Проводя политику «массированного возмездия», США собирались предпринять тотальное ответное нападение и разрушить промышленные и населенные центры Советского Союза и Китая. Ядерные бомбы будут применены командованием стратегических ВВС, возглавляемым генералом Кертисом Лемэем. С 1951 по 1955 год чрезвычайный военный план КСВВС, одобренный Объединенным комитетом начальников штабов, предусматривал, что через шесть дней после начала конфликта на Советский Союз будет сброшено 114 ядерных бомб. Однако, по предположительной оценке, даже после столь массированной бомбардировки будет разрушено лишь 30—40 процентов промышленных предприятий Советского Союза. У СССР все еще останется достаточно военных сил, чтобы захватить некоторые районы Западной Европы, Среднего и Дальнего Востока{44} .
После взрыва первой советской водородной бомбы в ноябре 1955 года Объединенный комитет начальников штабов включил в список мишеней советские военные аэродромы и «объекты атомной энергии». Эйзенхауэр дал КСВВС указание добиться высокого процента «вероятности повреждения». Лемэй мог интерпретировать это руководство как ему Бог на душу положит{45}. Военно-морские силы США, располагающие авианосцами с самолетами-носителями с ядерными зарядами, независимо от КСВВС выбирали цели в Советском Союзе и Китае.
В 1960 году Эйзенхауэр приказал организовать Объединенный штаб планирования стратегических целей, чтобы создать координированный план американской ядерной атаки.
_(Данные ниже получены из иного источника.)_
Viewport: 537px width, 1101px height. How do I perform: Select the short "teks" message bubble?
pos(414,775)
Он стал известен как «Общий план действий», столь секретный, что имел собственную классификацию секретности: «предельно засекреченная информация». В своем исследовании «Общего плана действий», секретных планов США по ядерной войне, Питер Прингл и Уильям Аркин объясняли: «Борьба за объекты поражения порождала необходимость производить больше оружия». К лету 1960 года, когда адмиралы и генералы встретились, чтобы определить стратегические цели, стратегический запас США возрос с 1000 до 18 000 боеголовок за пять лет. За то же время количество объектов поражения на территории СССР возросло с 3000 до 20 000{46}.
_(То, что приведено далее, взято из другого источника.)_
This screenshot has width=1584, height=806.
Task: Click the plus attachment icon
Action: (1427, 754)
Президент Кеннеди знал о планах по ядерной войне. Когда ему показали «основную оценку» ведения стратегической ядерной войны между США и Советским Союзом, он упомянул об этом в разговоре с Раском: «И мы еще называем себя людьми»{47}. Начался переход от концепции «массированного возмездия» к дифференцированному ядерному ответу.
Во время берлинского кризиса, в августе 1961 года, когда могла разразиться ядерная война, секретарь по обороне Роберт Макнамара и командующий НАТО Лорис Норстэд пересмотрели планы ядерной войны. Макнамара, к своему неудовольствию, выяснил, что если американские силы в Берлине потерпят поражение, то, по плану, все еще предусматривались массированный ядерный ответный удар по Советам и попытка всеми имеющимися силами разрушить важнейшие объекты, включая населенные центры. «Этот вариант меня совсем не успокоил», — вспоминал Макнамара.
Сомнения Макнамары в надежности американской ядерной стратегии возросли, когда он летом 1961 года — вскоре после визита туда Пеньковского — встретился в Лондоне с лордом Маунтбаттеном. В то время лорд Маунтбаттен занимал в Англии пост, равнозначный председателю Объединенного комитета начальников штабов в Америке. Когда Макнамара начал обсуждать ядерный «вариант», Маунтбаттен спросил: «Вы с ума сошли?»{48} Англичане, как и американцы, понимали, что пора разработать новый подход. Первым шагом была концепция «дифференцированного ответа».